大小姐你太現實了沈翳頓了一下,聲音里有著明顯的失落感,莫名讓秦時蹊產生了一種是不是不該這樣說的細微負罪感。
以前,她從來不會在乎別人的感受,想罵什么就是什么。
那就去做了。
找最好的整形醫生。
秦時蹊思慮再三,還是從心地對她道,又放大了音量:出門去云浮會所,磨磨唧唧的,別人都在等著我呢。
沈翳連忙推著她掉頭走出門,她的眸色微亮,聲音帶了幾分笑意:大小姐準備什么時候給我做。
你很急嗎?秦時蹊不自覺在心里吐槽她。
還是條虛榮魚呢。
也不是很急,大小姐說什么時候做就什么時候吧。
那當然,由不得你做主。
云浮會所是原星一些高層和權貴人士暢玩的會所,最有名的是各色高濃度酒水,素有醉仙樓之稱。

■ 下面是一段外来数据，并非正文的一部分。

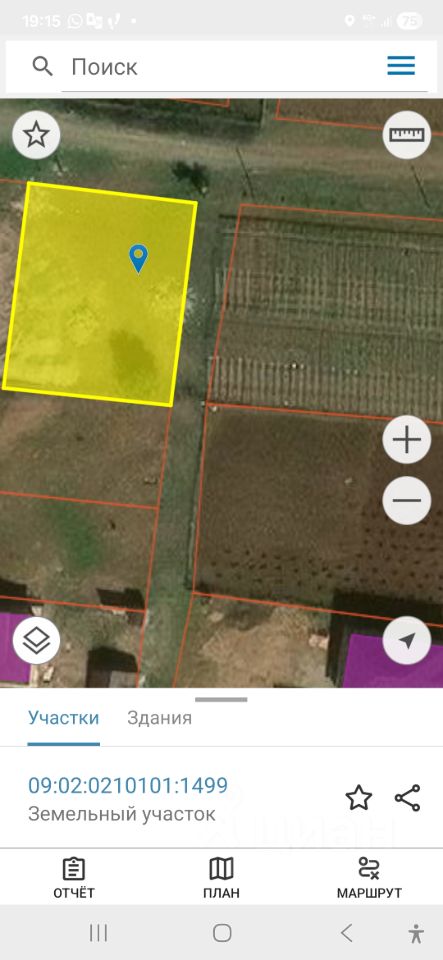Switch to the Здания tab
This screenshot has height=960, width=443.
coord(159,718)
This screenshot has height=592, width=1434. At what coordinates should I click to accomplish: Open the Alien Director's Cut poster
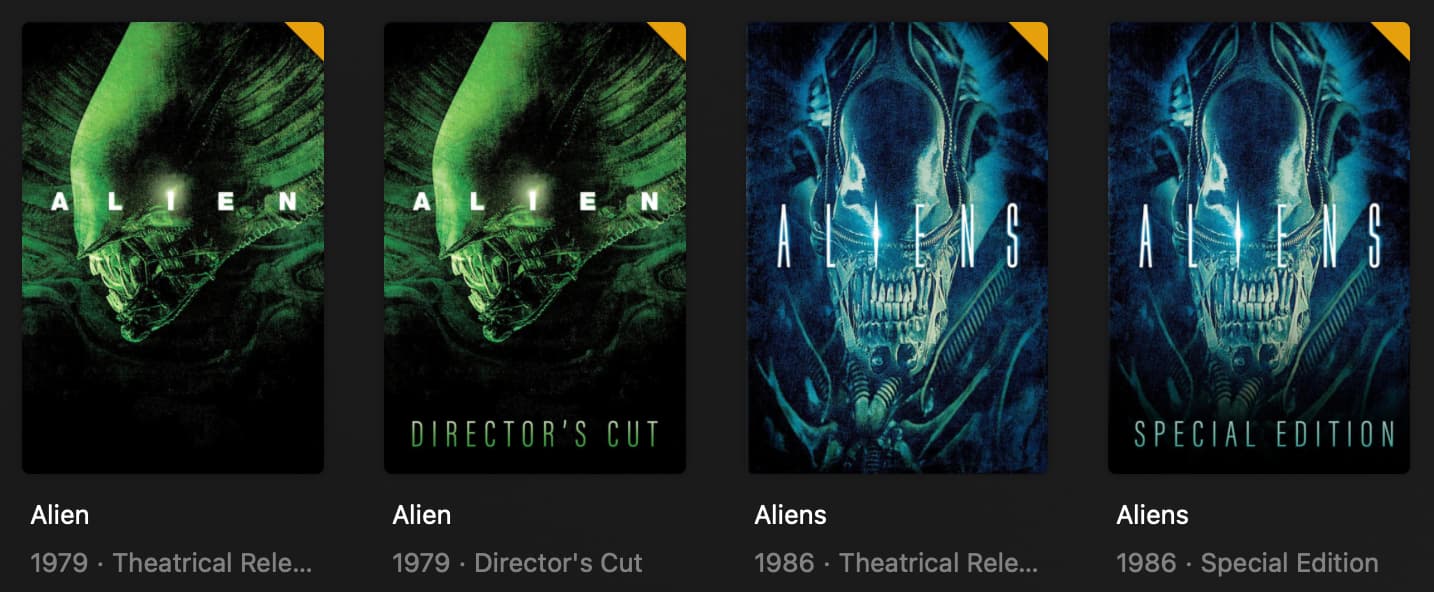pyautogui.click(x=535, y=247)
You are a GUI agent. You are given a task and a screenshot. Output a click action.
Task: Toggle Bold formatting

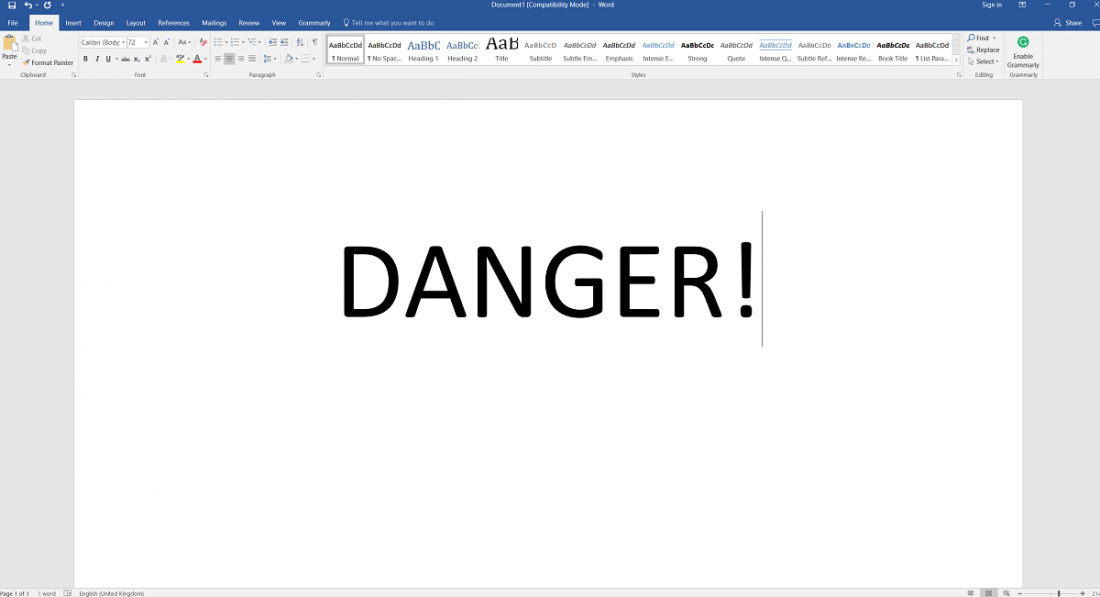85,59
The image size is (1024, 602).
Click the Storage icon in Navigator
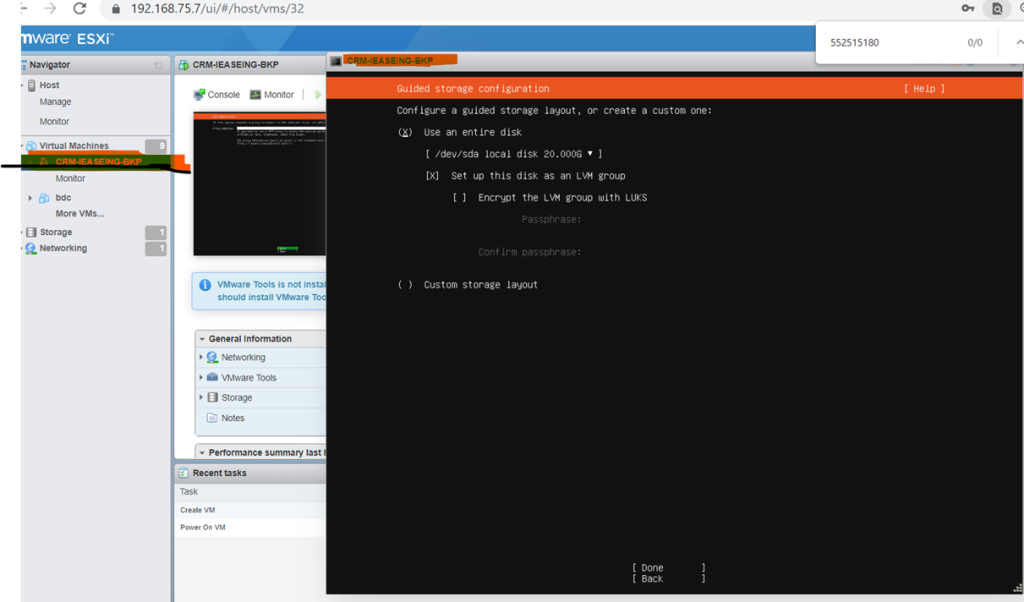tap(31, 232)
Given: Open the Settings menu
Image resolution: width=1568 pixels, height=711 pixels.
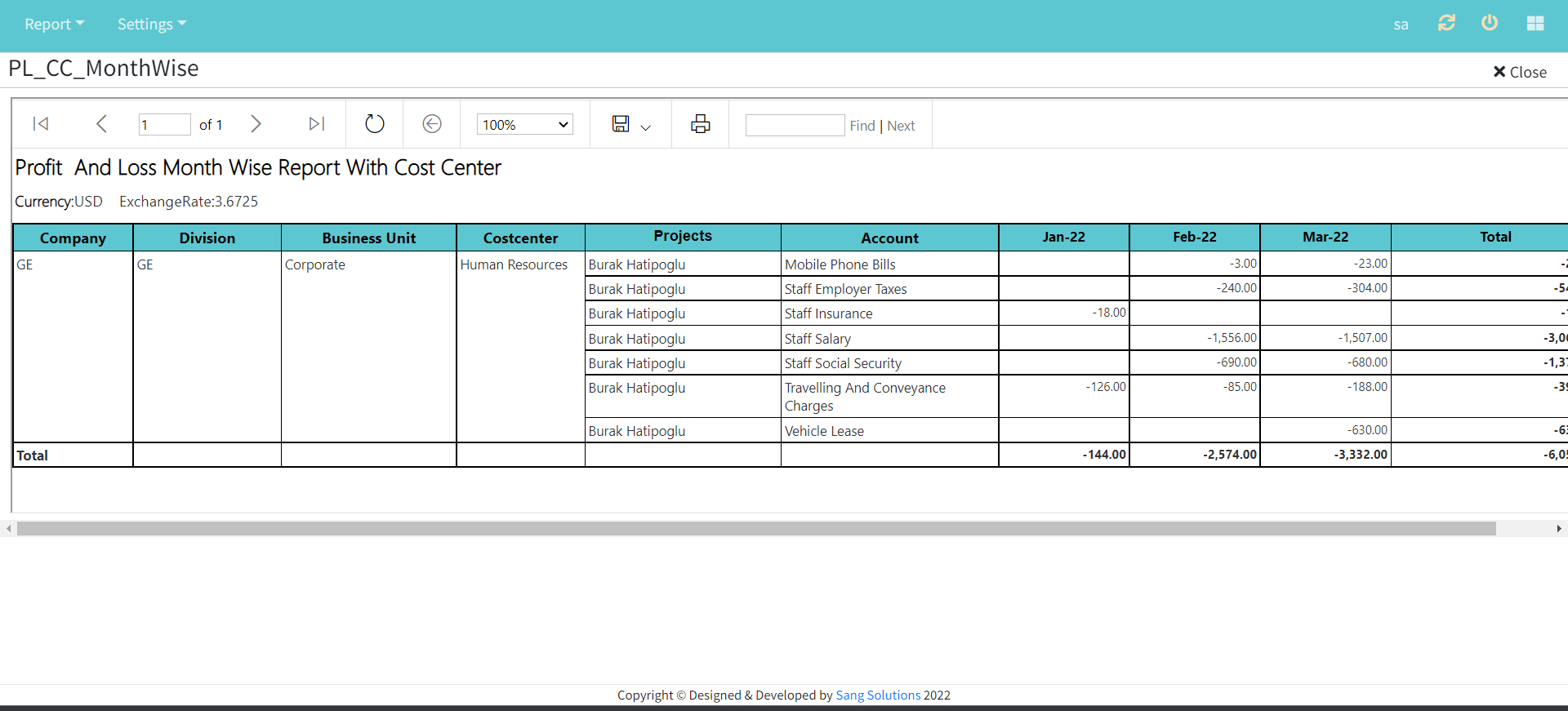Looking at the screenshot, I should (152, 24).
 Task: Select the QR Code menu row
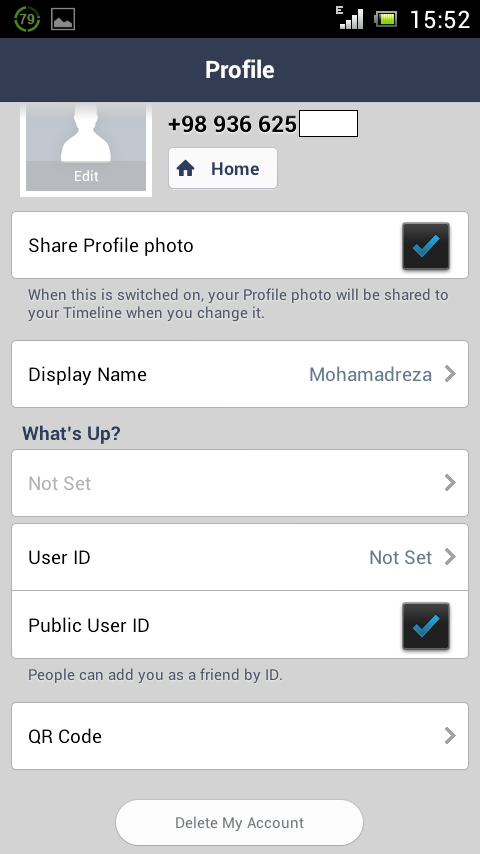[x=240, y=736]
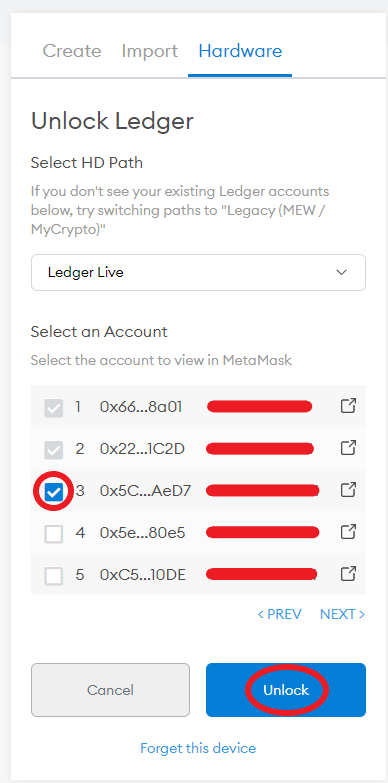Uncheck the account 3 checkbox
Screen dimensions: 388x783
tap(53, 492)
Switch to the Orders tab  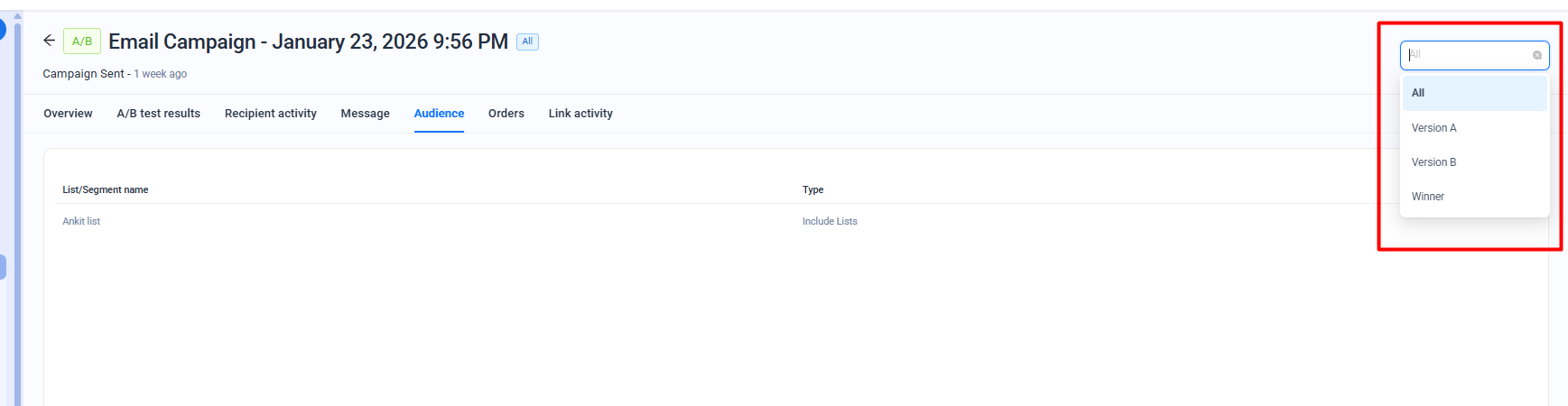pyautogui.click(x=506, y=114)
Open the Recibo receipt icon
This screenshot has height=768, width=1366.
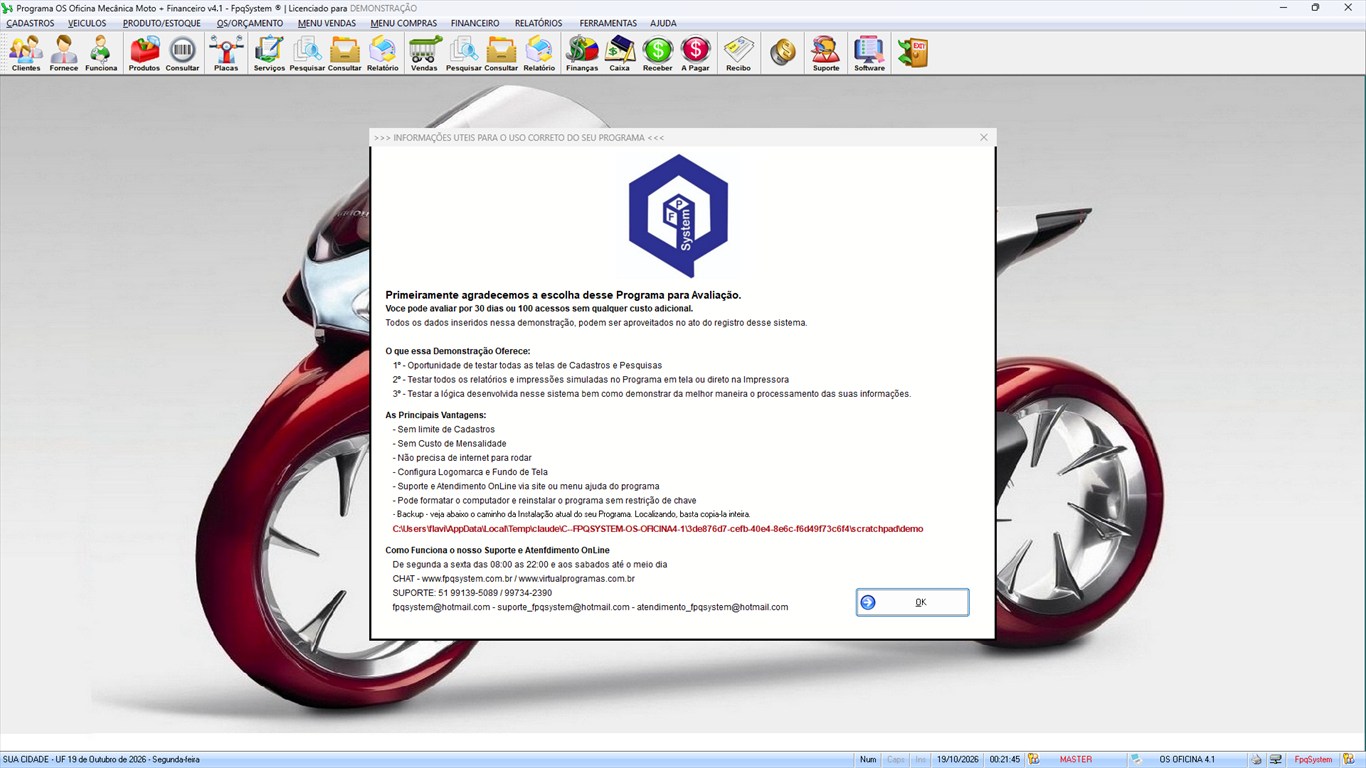pos(738,53)
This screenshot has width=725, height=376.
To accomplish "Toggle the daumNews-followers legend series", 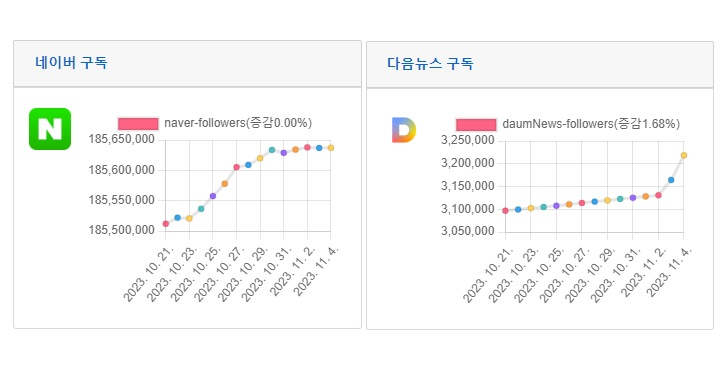I will point(568,124).
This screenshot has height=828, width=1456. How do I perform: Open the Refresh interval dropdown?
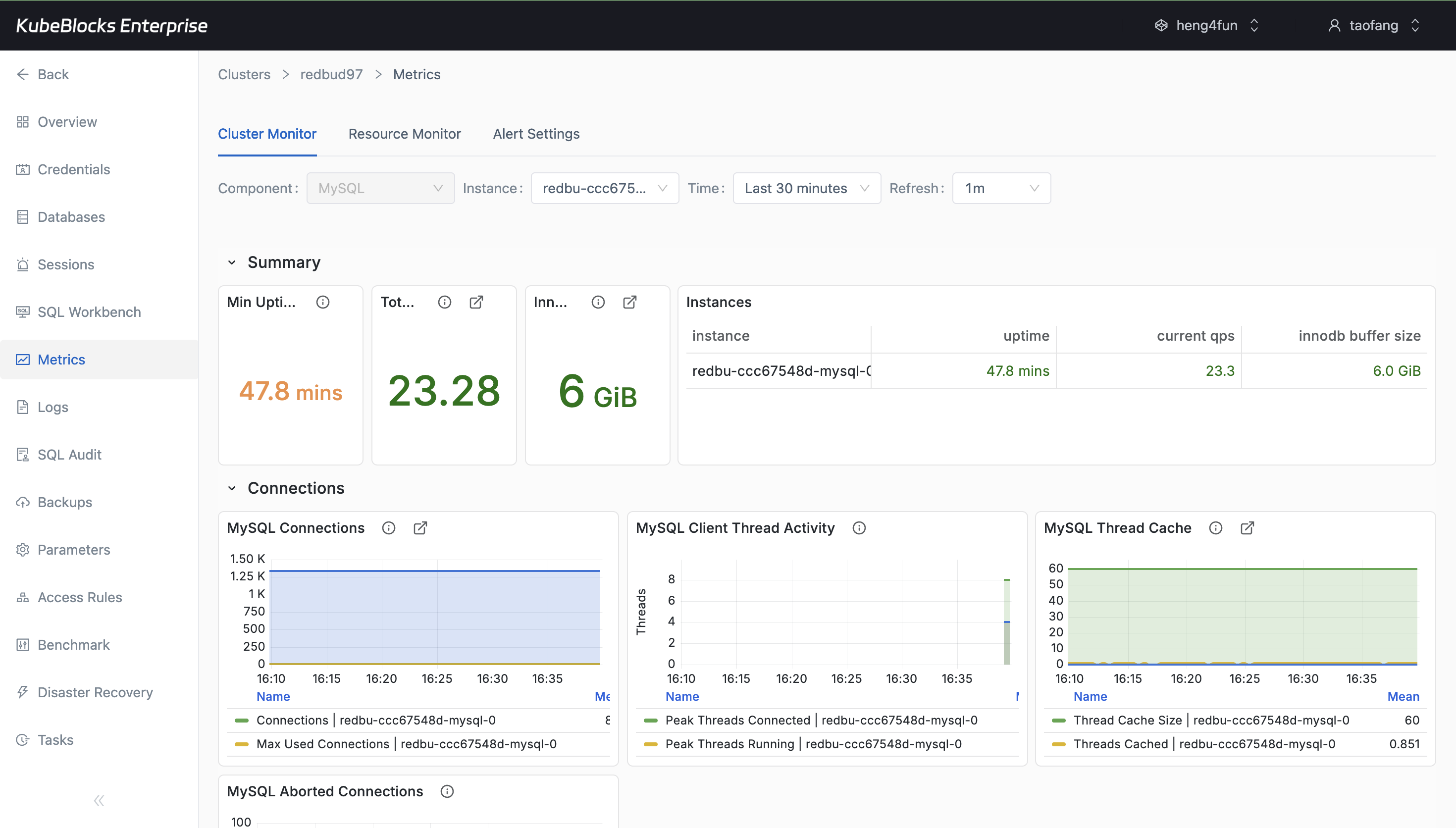click(x=1000, y=188)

秦時蹊以往酒精沾得少,自知一杯倒,這次來也就是走走過場。
現場氛圍極好,觥籌交錯,霓虹燈閃爍著,在昏暗的屋內跳躍旋轉。
有膽子大的來敬她酒,滿臉笑瞇瞇地開始夸起她旁邊坐得端端正正的沈翳。
沈少將我今天去維護機甲時看到她的英姿了,一個人單挑一個連,氣都不帶喘的,部長您可真是找到個寶了啊!
是啊是啊,人又溫柔又愛笑,看您的目光簡直能溺死人~
下次我也來個比武招親,不說找到沈少將這樣的,找個有她一半好的,我也該幸福死了~
有了第一個人打頭,一群人圍過來,七嘴八舌地夸著沈翳,就差說她配不上沈翳了。
也不知道為什么,明明她該自豪自己的眼光的,這會兒卻莫名煩躁起來。
就像她發現了一個蒙著塵埃的明珠,想藏起來,卻被許多人也看到了明珠的光彩一樣。
秦時蹊敷衍地點點頭,只抿了口杯中酒,入口甘甜,幾分醺熱。
偏偏沈翳很會來事兒,擋住殷勤敬酒的好幾個人,笑著拒絕:時蹊她不會喝酒,一杯就醉了,我喝吧。